BEIRUT (Reuters) - The organizer of Beirut Pride said he was detained overnight by Lebanese authorities who released him only when he signed a pledge to cancel the week’s remaining events.
Lebanon last year became the first Arab country to hold a gay pride week, though the opening event was canceled because of safety concerns after threats of violence.
This year’s pride week began on May 12 and was due to run until May 20.
Lebanon is widely seen as more socially liberal than most other Arab countries, but lesbian, gay, bisexual and transgender people say they are still discriminated against by state and society.
In a statement on the Beirut Pride website, organizer Hadi Damien said that security services turned up late on Tuesday at a public reading of a theater play. Damien said he was taken to a police station overnight and questioned.
Damien said he was asked to sign a pledge promising to cancel upcoming events and in return he would be released.
The Interior Ministry said it was unable to provide immediate comment.
Damien said he was told that if he refused to sign the pledge, he would be referred to the investigation judge for interrogation on the basis of articles pertaining to the incitement to immorality and to the breach of public morality for coordinating the activities.
On legal advice, Damien signed the pledge, he said in the statement.
Lebanon’s laws prohibit “unnatural” sex, without giving further definition, which has been used to criminalize gay sex. Last year a Lebanese judge said that same-sex relations do not contradict laws of nature, a move welcomed by rights activists.
Damien said the public prosecution had received an Arabic version of the Beirut Pride program that was “completely distorted, making Beirut Pride appear like events of debauchery and disrespect of general law, while using derogatory terms to refer to LGBT individuals.

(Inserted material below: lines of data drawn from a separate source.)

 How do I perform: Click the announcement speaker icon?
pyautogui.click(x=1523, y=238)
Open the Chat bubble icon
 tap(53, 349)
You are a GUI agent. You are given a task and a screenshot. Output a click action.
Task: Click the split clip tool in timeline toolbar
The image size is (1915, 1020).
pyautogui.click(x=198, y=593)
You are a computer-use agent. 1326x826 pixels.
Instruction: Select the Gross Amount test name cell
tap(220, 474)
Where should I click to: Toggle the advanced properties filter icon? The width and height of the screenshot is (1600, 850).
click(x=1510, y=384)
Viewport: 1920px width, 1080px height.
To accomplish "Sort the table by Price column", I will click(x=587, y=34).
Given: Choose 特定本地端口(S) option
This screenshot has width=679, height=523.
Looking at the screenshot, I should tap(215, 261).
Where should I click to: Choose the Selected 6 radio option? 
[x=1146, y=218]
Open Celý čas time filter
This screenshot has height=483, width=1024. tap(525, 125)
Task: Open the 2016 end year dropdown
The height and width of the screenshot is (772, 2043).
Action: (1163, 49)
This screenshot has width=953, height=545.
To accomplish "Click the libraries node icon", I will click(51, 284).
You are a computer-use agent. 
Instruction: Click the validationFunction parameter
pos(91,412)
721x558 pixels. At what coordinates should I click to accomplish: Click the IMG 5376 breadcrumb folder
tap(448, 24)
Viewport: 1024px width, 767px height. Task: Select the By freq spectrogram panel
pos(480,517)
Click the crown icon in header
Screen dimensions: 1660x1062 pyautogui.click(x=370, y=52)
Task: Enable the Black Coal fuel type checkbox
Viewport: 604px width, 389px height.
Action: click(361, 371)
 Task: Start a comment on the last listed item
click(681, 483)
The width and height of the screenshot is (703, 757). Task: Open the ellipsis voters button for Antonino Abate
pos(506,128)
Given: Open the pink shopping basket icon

Ghenwa Samhat, executive director of Lebanese LGBT rights organization Helem, said that many rights organizations in Lebanon experience such pressures.
“These things are not new to us,” Samhat said.
But in the 20 years since the LGBT rights movement began in Lebanon, progress has been made.
“People can express themselves in public places, there are placers friendly to LGBTQ+, where they face no problems,” she said.
Positive media coverage surrounding Beirut Pride and activities for the annual International Day against Homophobia and Transphobia on May 17 can also be counted as an achievement, Samhat said.